The Brown University Abydos Project (BUAP) was founded in 2008 to explore parts of the North Cemetery. We are committed in particular to understanding the development of this sacred landscape over time. This multi-period focus is crucial because of the length of time represented by remains here – approximately 5000 years – and because the earliest uses of the site seem to have conditioned later understanding of this place, up to the present. We see this in the incorporation of Early Dynastic graves into Ptolemaic graves, in the remodeling of a Ptolemaic ibis mummy vault into a Coptic chapel in the Late Roman Period (4th-7th centuries AD). As such, while our work has been key for understanding important developments in discrete periods, we are always interested in considering the larger context and the apparent dialog between very different areas.
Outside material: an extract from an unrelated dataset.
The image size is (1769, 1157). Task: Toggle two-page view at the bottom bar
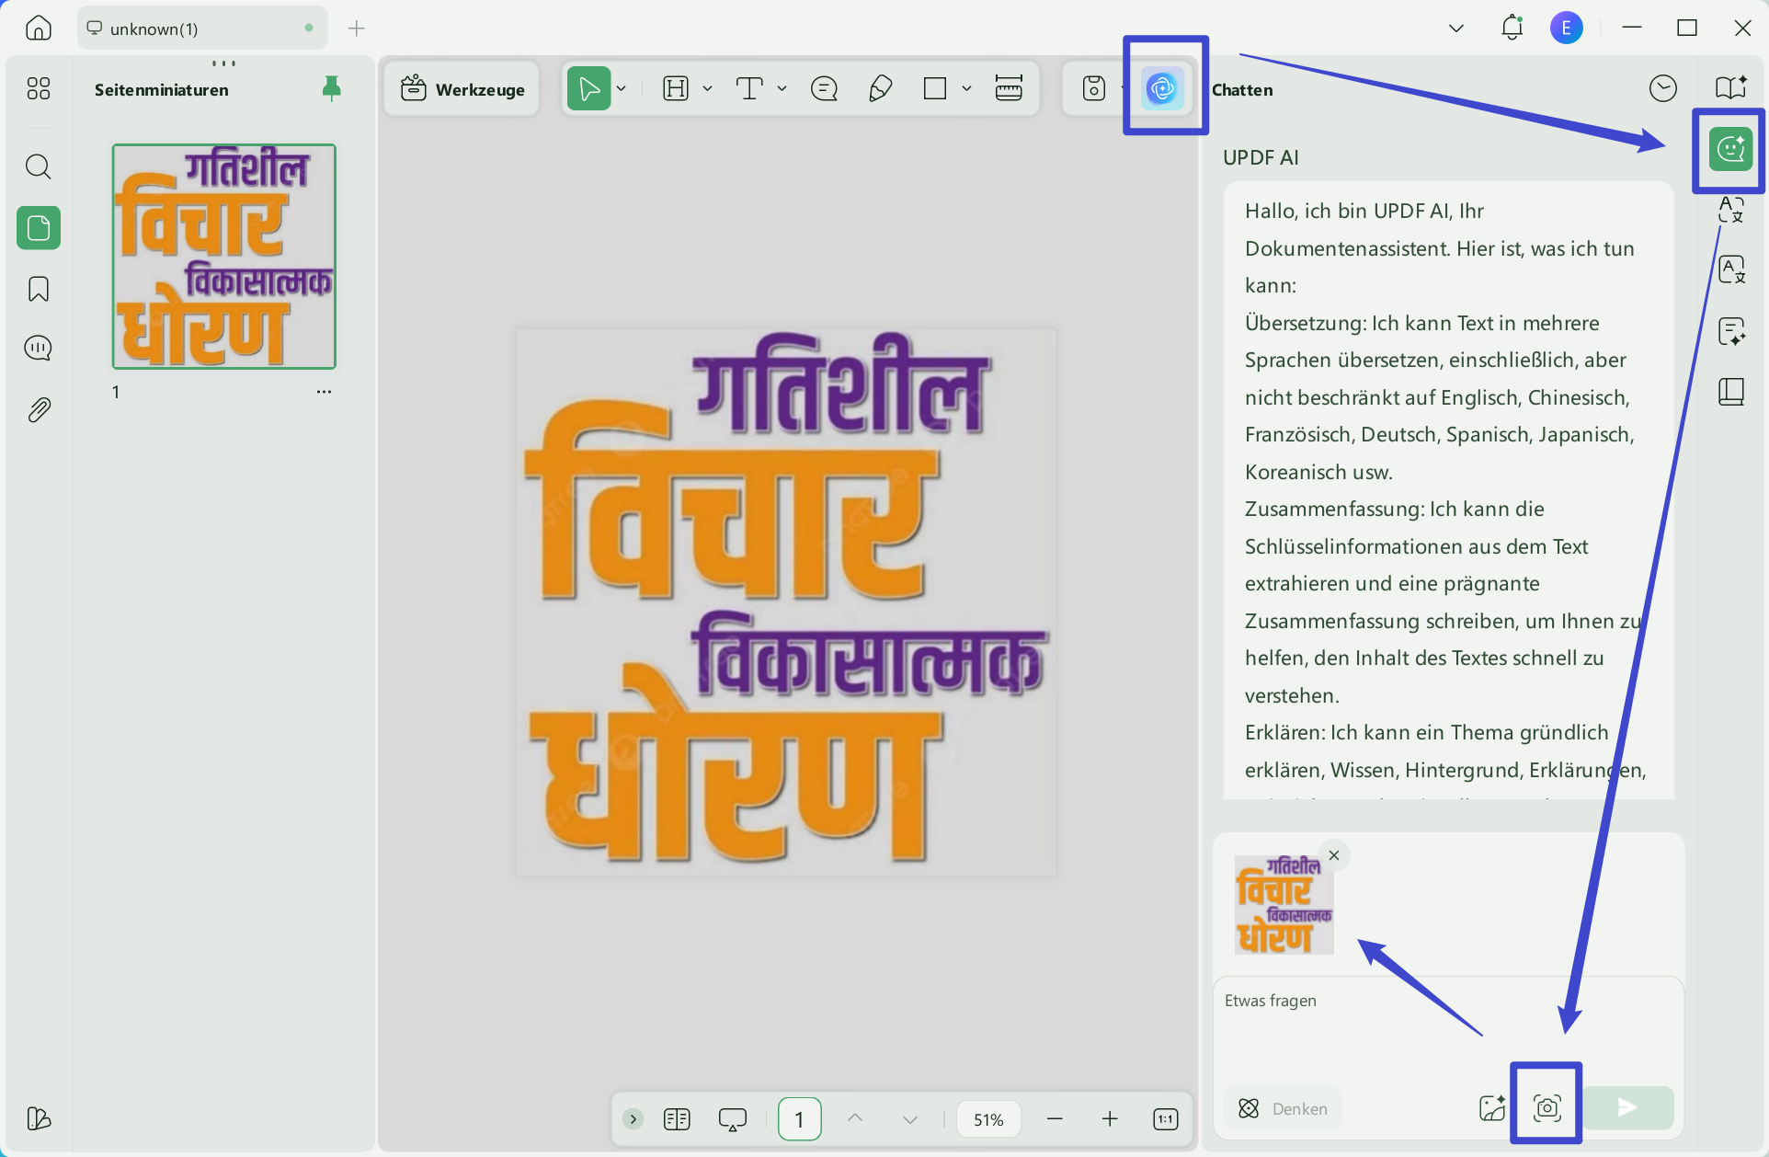(677, 1119)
Brown’s excavation seasons occur during the winter, typically lasting five weeks in December and January. Brown graduate students from the Department of Egyptology, the Joukowsky Institute for Archaeology and the Department of Engineering take part in the project, serving as excavation supervisors, registrars, surveyors, and ceramicists. In addition to this core staff of students, specialists such as conservators and osteologists contribute to the project. We are fortunate to work closely with a large local team as well. Supervised by our Reis, Ibrahim Muhammad, and including trained excavators from the town of Quft as well as men hired from the local villages, this workforce allows us to excavate efficiently and sensitively.
Because Abydos is so large and so complex, there are several projects from different countries and universities that are active at different parts of the site. Brown’s work in the North Cemetery is part of the larger University of Pennsylvania-Yale University-New York University, Institute of Fine Arts Expedition to Abydos (PYIFA). This umbrella project is directed by David O’Connor, with Matthew Adams serving as Associate Director and Laurel Bestock as Assistant Director; it operates in cooperation with the Egyptian Supreme Council of Antiquities. The concession of the PYIFA covers all of North Abydos. Active projects by New York University, Brown, and the University of Toronto all work within this area, and collaboration between these projects is fundamental to our ability to understand this complex site. The BUAP is currently the only project at Abydos to have an explicitly multi-period focus.